EXCERPTED DATA ▸

[Start of section]

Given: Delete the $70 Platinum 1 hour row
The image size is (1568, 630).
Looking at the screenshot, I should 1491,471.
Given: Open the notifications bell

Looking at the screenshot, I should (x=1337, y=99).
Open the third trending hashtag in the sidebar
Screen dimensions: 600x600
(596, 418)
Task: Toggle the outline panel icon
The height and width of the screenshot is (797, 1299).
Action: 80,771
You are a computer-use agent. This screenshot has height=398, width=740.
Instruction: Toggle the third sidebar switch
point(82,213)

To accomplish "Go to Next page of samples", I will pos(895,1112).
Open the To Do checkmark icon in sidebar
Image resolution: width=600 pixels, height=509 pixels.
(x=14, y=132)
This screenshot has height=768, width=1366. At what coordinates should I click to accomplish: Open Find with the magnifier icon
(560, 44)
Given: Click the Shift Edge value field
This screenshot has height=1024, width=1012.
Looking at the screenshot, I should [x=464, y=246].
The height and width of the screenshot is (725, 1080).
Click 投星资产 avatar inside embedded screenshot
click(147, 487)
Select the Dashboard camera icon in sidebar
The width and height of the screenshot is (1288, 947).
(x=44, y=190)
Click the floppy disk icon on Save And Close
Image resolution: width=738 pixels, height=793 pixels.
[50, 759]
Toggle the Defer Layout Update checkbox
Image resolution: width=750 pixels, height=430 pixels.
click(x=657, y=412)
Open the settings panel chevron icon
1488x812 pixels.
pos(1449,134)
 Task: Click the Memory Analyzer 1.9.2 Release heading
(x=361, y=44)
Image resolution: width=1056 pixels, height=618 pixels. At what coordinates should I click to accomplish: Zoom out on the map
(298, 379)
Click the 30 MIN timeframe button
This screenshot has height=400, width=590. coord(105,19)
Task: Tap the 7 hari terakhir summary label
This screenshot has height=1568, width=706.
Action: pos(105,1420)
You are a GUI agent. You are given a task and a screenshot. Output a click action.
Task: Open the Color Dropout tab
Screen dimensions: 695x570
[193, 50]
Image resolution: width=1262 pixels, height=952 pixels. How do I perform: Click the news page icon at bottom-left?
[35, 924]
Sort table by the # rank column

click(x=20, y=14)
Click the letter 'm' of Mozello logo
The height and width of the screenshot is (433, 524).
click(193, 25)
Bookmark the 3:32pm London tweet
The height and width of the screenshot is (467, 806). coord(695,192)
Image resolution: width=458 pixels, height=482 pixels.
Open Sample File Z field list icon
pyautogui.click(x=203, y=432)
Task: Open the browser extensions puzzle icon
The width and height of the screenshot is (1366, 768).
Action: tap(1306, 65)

[End of section]

WHAT TO WORK ON ▸
Exactly as they are written, print the entries again.

RESPONSE ▸
Given: Delete the $70 Platinum 1 hour row
The image size is (1568, 630).
Looking at the screenshot, I should 1491,471.
Given: Open the notifications bell

Looking at the screenshot, I should (x=1337, y=99).
Open the third trending hashtag in the sidebar
Screen dimensions: 600x600
(596, 418)
Task: Toggle the outline panel icon
The height and width of the screenshot is (797, 1299).
Action: 80,771
You are a computer-use agent. This screenshot has height=398, width=740.
Instruction: Toggle the third sidebar switch
point(82,213)

To accomplish "Go to Next page of samples", I will pos(895,1112).
Open the To Do checkmark icon in sidebar
Image resolution: width=600 pixels, height=509 pixels.
(x=14, y=132)
This screenshot has height=768, width=1366. At what coordinates should I click to accomplish: Open Find with the magnifier icon
(560, 44)
Given: Click the Shift Edge value field
This screenshot has height=1024, width=1012.
Looking at the screenshot, I should [x=464, y=246].
The height and width of the screenshot is (725, 1080).
Click 投星资产 avatar inside embedded screenshot
click(147, 487)
Select the Dashboard camera icon in sidebar
The width and height of the screenshot is (1288, 947).
(x=44, y=190)
Click the floppy disk icon on Save And Close
Image resolution: width=738 pixels, height=793 pixels.
[50, 759]
Toggle the Defer Layout Update checkbox
Image resolution: width=750 pixels, height=430 pixels.
click(x=657, y=412)
Open the settings panel chevron icon
1488x812 pixels.
pos(1449,134)
 Task: Click the Memory Analyzer 1.9.2 Release heading
(x=361, y=44)
Image resolution: width=1056 pixels, height=618 pixels. At what coordinates should I click to accomplish: Zoom out on the map
(298, 379)
Click the 30 MIN timeframe button
This screenshot has height=400, width=590. coord(105,19)
Task: Tap the 7 hari terakhir summary label
This screenshot has height=1568, width=706.
Action: pos(105,1420)
You are a GUI agent. You are given a task and a screenshot. Output a click action.
Task: Open the Color Dropout tab
Screen dimensions: 695x570
[193, 50]
Image resolution: width=1262 pixels, height=952 pixels. How do I perform: Click the news page icon at bottom-left?
[35, 924]
Sort table by the # rank column

click(x=20, y=14)
Click the letter 'm' of Mozello logo
The height and width of the screenshot is (433, 524).
click(193, 25)
Bookmark the 3:32pm London tweet
The height and width of the screenshot is (467, 806). coord(695,192)
Image resolution: width=458 pixels, height=482 pixels.
Open Sample File Z field list icon
pyautogui.click(x=203, y=432)
Task: Open the browser extensions puzzle icon
The width and height of the screenshot is (1366, 768).
Action: tap(1306, 65)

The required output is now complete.